Three recent studies that used biomarkers to assess acetaminophen exposure -- measuring its levels in umbilical cord plasma, maternal blood and meconium, a newborn's first feces -- identified risks about 10 times higher, Bauer said.

Moreover, "the majority of human observational studies that were able to investigate whether there was a dose-response relationship found one," she said.

Read complete article here:
https://www.upi.com/amp/Health_News/2022/10/28/acetaminophen-pregnancy-autism-lawsuits/9701666296922/

Really interesting. I know in the US tylenol is handed out like candy. They also frequently recommend giving it to babies. In fact it used to be common to advise giving a kid tylenol if they were under the weather after receiving vaccines. It gives one a feeling of safety about taking it for any and every ache and pain.
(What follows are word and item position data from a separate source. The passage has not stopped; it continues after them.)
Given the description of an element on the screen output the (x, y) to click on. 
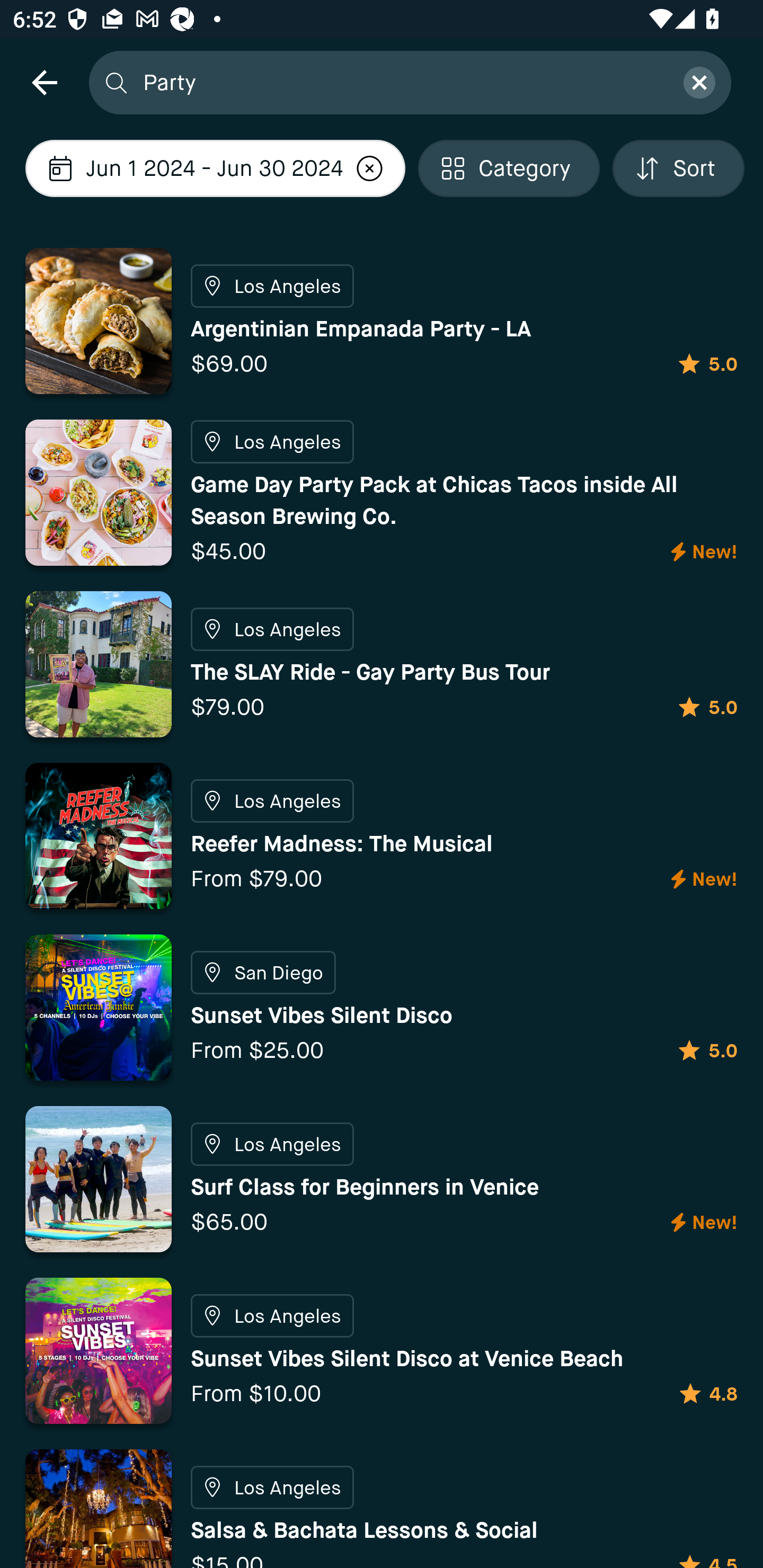
navigation icon (44, 81)
Party (402, 81)
Localized description (369, 168)
Localized description Category (508, 168)
Localized description Sort (678, 168)
Given the description of an element on the screen output the (x, y) to click on. 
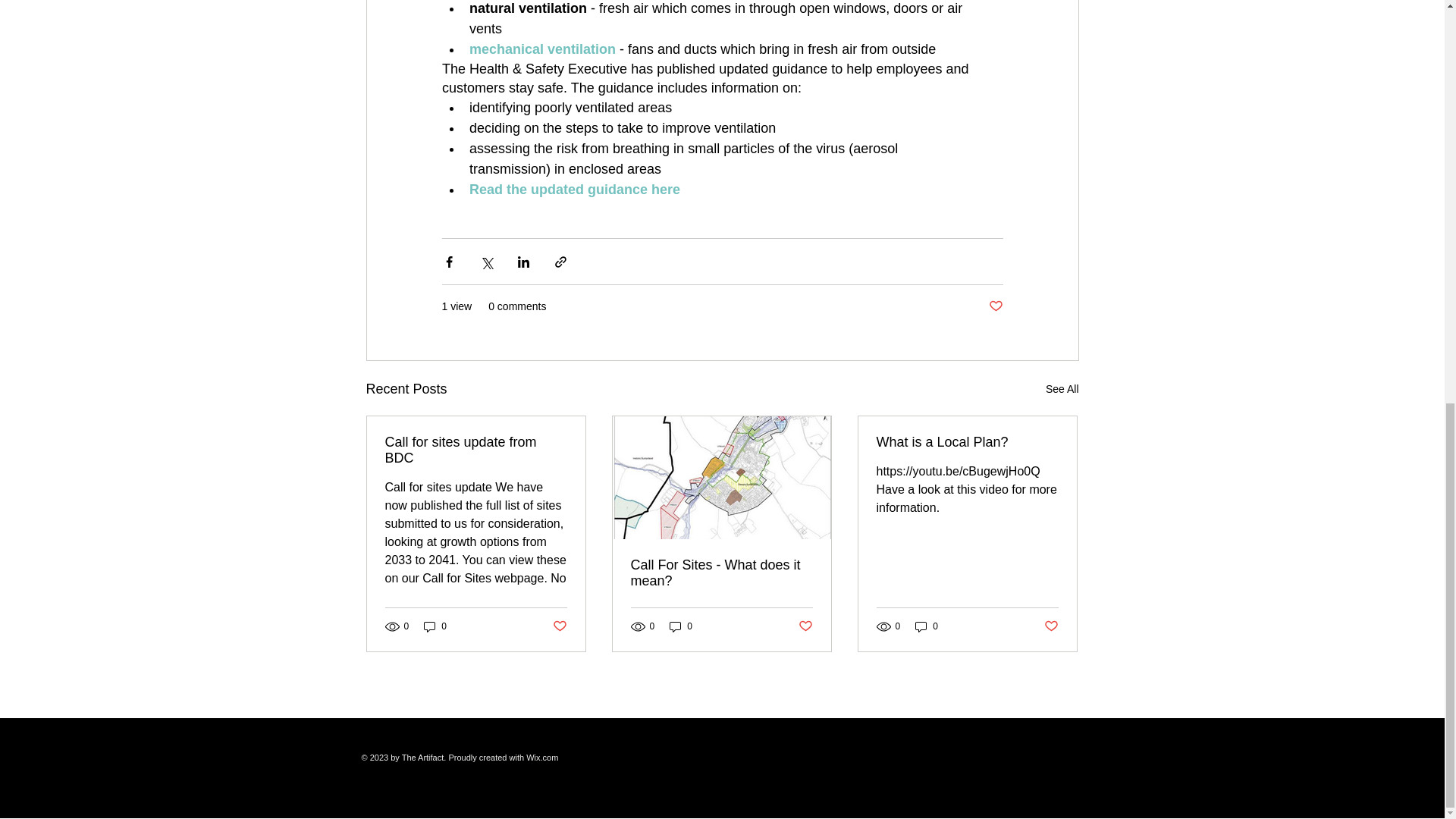
mechanical ventilation (541, 48)
Call For Sites - What does it mean? (721, 572)
0 (681, 626)
0 (435, 626)
Call for sites update from BDC (476, 450)
See All (1061, 389)
Read the updated guidance here (573, 189)
Post not marked as liked (995, 306)
Post not marked as liked (558, 626)
Post not marked as liked (804, 626)
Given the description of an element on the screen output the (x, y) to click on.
The one question it doesn't answer is the kids that were perfectly normal, received their "scheduled" vaccines and were never the same again.

I was just thinking yesterday, that when I was in elementary school, throughout the whole process I only remember 2 kids that had fairly severe behavioral issues. I never remember anyone having to be given their meds during school. There was no need to have a special ed, or maybe they did for profoundly disabled kids and I just wasn't aware of it. I never saw one kid that fit the autism diagnoses.

So it may be that multiple reasons, but if one goes back to the source of all of this, as far as I can see drugs are involved in some way. Very interesting info, Sue.